Por isso, discutir Casas Bahia e alta Selic é importante, mas insuficiente quando a análise ignora governança, incentivos e qualidade da geração de caixa.

Casas Bahia, alta Selic e varejo pressionado

Esses fatores certamente pressionaram o varejo, mas não explicam sozinhos como uma companhia desse porte chegou a uma Recuperação Judicial com R$ 17,3 bilhões em dívidas, após sucessivos processos de reestruturação.

Para mim, existe uma questão anterior: Governança Corporativa e responsabilidade do Conselho de Administração.

Em uma companhia aberta, o Conselho não existe apenas para homologar propostas da Diretoria. Sua função é justamente supervisionar a gestão, questionar decisões, avaliar riscos e, principalmente, preservar a sustentabilidade da empresa e os interesses dos acionistas no longo prazo.

Por isso, chama atenção a discussão sobre remuneração dos administradores.

Em 2022, foi aprovada remuneração global de até R$ 105 milhões para Diretoria e Conselho, 35% acima dos R$ 77,83 milhões acordados no exercício anterior, justamente quando a companhia já apresentava deterioração dos resultados.

Em 2025, já depois de todo o processo de reestruturação iniciado em 2023, voltou à pauta proposta de elevação da remuneração global da Administração, de aproximadamente R$ 53,2 milhões para R$ 68,85 milhões.

O problema não está na remuneração, mas nos incentivos

O problema, portanto, não está simplesmente em executivos serem bem remunerados. Executivos competentes devem ser bem remunerados.

A questão é outra:

Os incentivos estavam efetivamente alinhados à criação de valor econômico sustentável?

Geração de caixa, por exemplo, é um excelente indicador. Mas precisa ser analisada pela qualidade e recorrência desse caixa.

Dados para análise:
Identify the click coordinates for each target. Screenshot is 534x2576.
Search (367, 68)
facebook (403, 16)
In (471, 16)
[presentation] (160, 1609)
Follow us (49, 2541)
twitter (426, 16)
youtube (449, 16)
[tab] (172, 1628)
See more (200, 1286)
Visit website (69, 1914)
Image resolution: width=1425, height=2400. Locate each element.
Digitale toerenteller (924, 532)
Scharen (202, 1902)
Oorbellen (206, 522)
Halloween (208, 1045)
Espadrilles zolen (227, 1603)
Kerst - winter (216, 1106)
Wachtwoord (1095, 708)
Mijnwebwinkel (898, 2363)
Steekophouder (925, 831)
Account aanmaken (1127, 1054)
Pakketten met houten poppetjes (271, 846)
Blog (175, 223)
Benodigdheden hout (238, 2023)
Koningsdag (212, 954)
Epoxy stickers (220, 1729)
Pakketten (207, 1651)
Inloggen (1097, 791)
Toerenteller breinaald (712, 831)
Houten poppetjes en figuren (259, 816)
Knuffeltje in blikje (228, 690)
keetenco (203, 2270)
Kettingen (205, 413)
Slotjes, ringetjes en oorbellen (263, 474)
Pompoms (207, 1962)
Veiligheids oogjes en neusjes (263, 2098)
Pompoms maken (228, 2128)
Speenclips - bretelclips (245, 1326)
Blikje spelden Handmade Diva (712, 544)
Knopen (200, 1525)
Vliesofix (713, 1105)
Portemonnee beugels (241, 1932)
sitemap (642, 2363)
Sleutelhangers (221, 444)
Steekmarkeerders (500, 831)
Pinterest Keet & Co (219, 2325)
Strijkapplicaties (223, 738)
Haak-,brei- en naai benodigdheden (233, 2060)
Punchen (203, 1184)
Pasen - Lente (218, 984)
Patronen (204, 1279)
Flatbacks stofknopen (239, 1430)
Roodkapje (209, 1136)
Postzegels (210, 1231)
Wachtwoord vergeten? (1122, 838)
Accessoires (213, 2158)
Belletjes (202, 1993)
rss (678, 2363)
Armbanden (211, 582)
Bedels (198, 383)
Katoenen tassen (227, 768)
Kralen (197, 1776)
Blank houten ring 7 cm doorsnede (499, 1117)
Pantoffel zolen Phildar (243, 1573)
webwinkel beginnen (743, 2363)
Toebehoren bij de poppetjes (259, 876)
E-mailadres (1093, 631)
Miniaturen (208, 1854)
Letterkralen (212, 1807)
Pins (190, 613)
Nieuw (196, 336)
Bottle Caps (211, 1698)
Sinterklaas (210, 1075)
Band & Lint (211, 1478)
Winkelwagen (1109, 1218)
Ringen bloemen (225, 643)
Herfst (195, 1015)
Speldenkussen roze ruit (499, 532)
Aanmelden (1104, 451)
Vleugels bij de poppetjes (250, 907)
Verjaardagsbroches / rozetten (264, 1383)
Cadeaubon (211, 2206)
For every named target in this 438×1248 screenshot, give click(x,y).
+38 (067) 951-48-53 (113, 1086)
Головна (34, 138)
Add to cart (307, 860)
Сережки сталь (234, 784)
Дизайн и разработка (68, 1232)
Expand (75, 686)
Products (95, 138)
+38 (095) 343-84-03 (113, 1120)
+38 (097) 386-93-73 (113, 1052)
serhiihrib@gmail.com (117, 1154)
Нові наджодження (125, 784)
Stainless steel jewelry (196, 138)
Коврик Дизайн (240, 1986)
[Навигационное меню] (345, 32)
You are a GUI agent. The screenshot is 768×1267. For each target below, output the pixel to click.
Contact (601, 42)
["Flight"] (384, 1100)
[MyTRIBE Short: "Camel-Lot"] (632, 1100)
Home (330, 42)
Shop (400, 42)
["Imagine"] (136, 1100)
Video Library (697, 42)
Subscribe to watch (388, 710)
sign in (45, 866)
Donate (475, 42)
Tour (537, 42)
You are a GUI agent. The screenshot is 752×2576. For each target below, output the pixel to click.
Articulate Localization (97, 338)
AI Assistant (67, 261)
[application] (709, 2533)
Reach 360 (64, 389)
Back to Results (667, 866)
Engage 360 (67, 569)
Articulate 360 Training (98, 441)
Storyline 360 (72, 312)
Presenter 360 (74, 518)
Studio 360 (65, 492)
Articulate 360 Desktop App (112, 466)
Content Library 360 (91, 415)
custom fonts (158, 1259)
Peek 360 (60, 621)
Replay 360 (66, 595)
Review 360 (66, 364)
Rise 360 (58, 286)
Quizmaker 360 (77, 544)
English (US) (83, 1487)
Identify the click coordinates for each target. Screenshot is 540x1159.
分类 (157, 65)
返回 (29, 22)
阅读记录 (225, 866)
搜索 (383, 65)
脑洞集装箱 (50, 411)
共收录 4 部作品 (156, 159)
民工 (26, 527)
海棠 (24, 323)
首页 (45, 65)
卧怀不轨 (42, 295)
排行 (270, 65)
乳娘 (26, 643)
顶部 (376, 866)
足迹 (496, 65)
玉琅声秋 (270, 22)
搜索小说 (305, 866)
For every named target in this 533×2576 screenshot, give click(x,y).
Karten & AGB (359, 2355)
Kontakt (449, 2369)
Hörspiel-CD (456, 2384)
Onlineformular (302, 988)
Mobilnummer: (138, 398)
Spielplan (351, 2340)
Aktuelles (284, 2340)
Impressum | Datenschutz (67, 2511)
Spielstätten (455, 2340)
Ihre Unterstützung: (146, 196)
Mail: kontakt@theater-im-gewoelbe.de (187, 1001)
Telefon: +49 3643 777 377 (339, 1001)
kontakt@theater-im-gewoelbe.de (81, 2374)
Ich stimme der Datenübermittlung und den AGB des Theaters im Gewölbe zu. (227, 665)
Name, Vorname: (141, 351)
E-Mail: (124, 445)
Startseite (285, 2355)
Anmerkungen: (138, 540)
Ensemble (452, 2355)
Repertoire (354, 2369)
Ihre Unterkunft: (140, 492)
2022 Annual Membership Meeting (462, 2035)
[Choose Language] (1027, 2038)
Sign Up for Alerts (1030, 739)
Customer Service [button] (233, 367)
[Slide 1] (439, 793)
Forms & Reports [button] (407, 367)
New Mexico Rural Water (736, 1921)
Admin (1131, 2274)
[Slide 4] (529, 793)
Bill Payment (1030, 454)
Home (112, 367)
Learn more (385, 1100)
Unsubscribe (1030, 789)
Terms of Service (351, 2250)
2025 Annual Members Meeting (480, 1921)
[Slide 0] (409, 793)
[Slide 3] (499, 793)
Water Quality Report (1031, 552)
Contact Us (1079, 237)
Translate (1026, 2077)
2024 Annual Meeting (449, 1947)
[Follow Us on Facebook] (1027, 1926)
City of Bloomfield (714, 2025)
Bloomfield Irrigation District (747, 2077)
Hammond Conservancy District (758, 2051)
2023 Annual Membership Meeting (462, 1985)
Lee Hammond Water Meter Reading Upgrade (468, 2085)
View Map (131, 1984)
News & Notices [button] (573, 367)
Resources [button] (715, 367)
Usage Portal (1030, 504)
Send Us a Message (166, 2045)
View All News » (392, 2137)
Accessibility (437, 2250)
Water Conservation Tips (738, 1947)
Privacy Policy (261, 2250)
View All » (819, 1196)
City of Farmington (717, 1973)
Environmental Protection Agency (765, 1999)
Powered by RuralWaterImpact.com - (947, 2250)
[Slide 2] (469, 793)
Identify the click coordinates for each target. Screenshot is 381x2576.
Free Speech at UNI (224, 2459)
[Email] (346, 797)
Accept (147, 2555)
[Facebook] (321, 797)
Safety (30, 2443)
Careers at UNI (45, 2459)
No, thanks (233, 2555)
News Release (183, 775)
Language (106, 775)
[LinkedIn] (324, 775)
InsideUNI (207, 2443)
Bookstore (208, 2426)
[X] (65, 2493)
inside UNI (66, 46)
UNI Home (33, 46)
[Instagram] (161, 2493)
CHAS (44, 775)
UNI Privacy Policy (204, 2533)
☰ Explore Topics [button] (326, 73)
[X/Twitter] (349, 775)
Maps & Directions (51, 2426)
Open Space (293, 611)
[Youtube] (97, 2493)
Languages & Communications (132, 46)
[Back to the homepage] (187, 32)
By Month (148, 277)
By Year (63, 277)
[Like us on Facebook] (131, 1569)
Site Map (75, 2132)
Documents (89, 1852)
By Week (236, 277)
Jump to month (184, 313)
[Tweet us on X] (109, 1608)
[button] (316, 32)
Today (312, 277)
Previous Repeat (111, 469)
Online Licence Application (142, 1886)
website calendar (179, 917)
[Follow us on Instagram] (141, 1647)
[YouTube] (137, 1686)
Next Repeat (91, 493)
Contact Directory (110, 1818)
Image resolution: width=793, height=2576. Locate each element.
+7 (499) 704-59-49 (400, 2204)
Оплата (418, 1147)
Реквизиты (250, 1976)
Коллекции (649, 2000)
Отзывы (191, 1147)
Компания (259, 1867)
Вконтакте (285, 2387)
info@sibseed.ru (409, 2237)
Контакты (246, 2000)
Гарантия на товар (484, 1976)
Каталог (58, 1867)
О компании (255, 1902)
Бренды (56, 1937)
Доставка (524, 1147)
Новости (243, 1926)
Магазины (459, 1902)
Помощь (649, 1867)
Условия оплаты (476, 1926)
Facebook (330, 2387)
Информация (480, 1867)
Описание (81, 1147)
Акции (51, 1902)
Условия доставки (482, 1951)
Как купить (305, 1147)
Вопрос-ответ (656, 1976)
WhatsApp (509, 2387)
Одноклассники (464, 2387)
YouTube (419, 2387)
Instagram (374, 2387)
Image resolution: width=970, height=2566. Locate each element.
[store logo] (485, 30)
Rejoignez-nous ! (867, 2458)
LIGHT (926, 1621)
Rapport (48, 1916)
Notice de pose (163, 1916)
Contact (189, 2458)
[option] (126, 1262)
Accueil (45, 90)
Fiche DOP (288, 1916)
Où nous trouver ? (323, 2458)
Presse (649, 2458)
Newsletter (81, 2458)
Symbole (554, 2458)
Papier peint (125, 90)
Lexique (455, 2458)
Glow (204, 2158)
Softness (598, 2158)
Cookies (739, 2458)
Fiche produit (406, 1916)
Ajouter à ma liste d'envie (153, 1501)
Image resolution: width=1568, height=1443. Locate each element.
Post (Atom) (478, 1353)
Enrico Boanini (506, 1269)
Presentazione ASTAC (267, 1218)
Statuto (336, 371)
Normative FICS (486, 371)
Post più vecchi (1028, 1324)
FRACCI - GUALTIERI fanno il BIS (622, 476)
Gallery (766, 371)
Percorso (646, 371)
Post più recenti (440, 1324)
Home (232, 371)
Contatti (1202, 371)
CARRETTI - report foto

Instruções da tarefa: Liste, na ordem em que aparecem, todos os valores em reais citados no trecho sobre as Casas Bahia.

Solução da tarefa:
- R$ 17,3 bilhões
- R$ 105 milhões
- R$ 77,83 milhões
- R$ 53,2 milhões
- R$ 68,85 milhões